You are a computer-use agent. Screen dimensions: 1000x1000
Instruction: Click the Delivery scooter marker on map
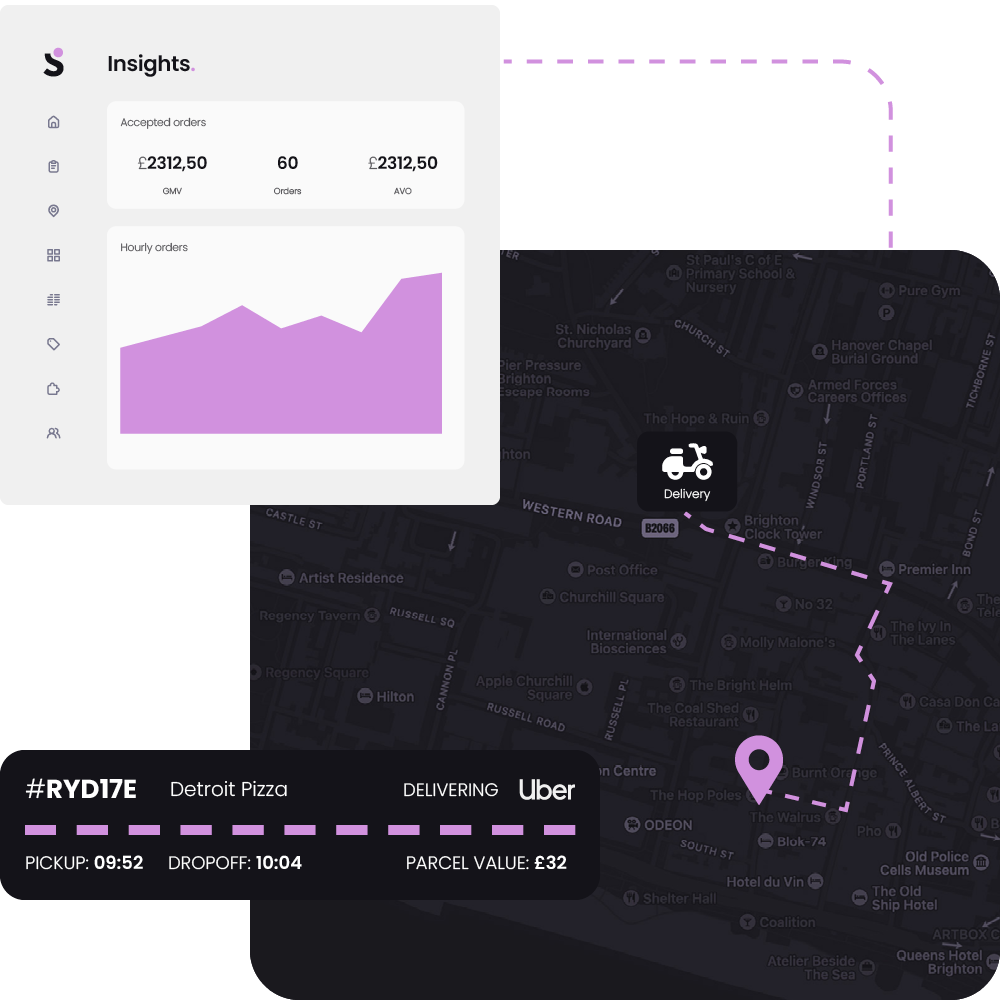[687, 470]
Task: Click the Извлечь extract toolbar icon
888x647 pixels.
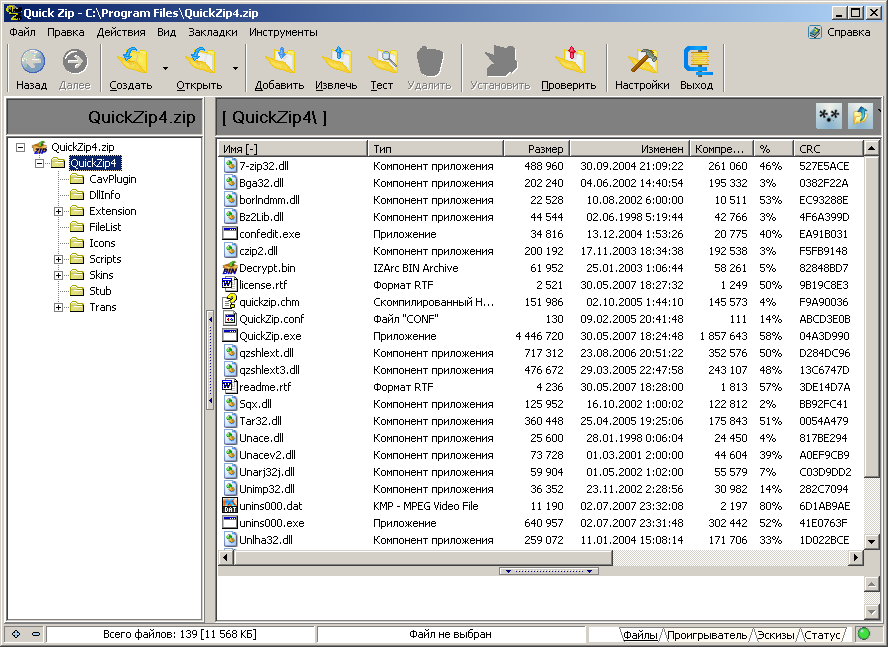Action: [336, 62]
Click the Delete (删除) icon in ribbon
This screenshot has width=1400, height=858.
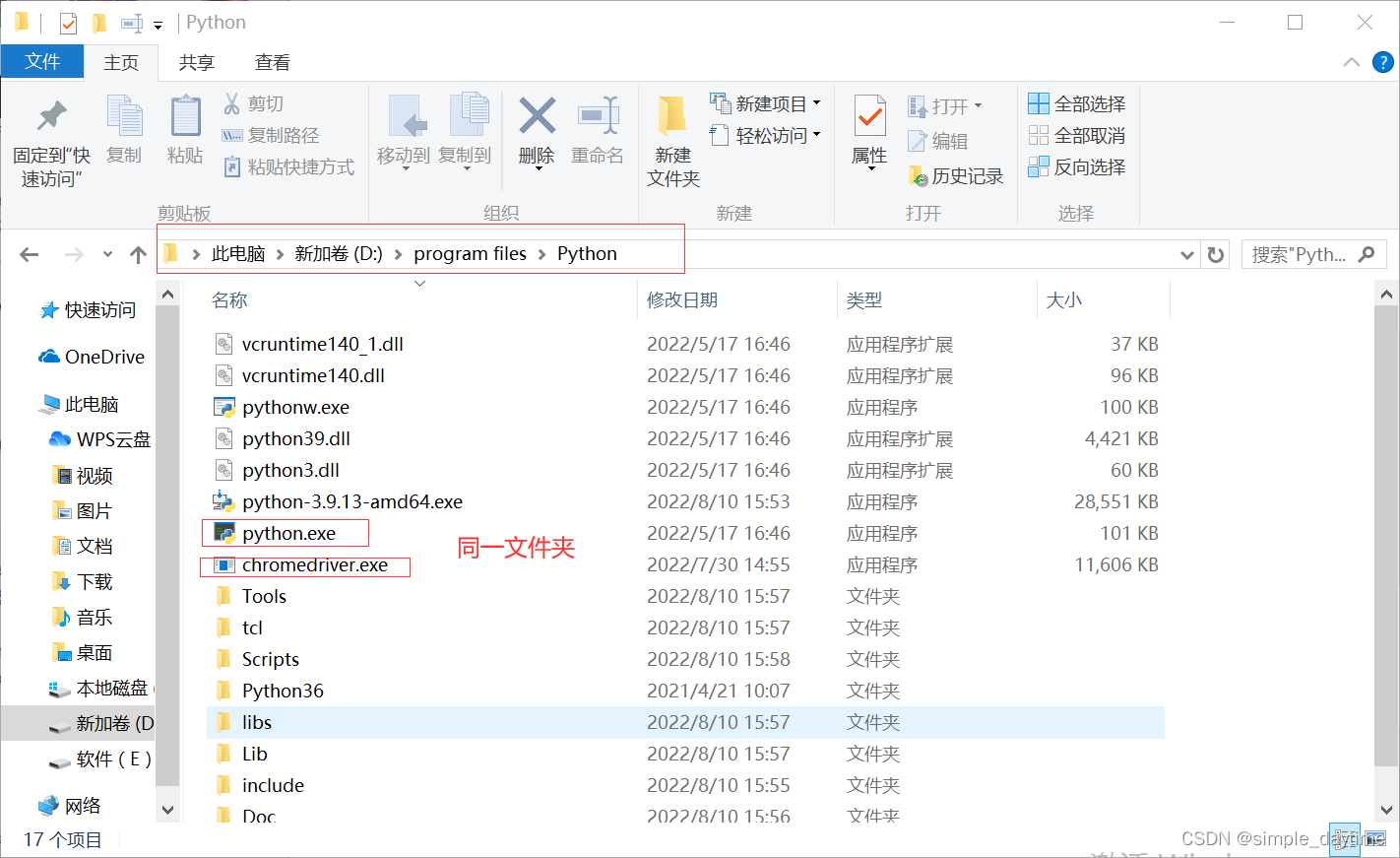point(537,117)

══════════

Required action =
Since the copy must contain no pictures, return only the text of the records, exactly as it stands.

Output of the exercise =
You are a computer-use agent. Screen dimensions: 1000x1000
Instruction: Click the Delivery scooter marker on map
[687, 470]
Task: Click the Извлечь extract toolbar icon
888x647 pixels.
Action: [336, 62]
Click the Delete (删除) icon in ribbon
This screenshot has width=1400, height=858.
point(537,117)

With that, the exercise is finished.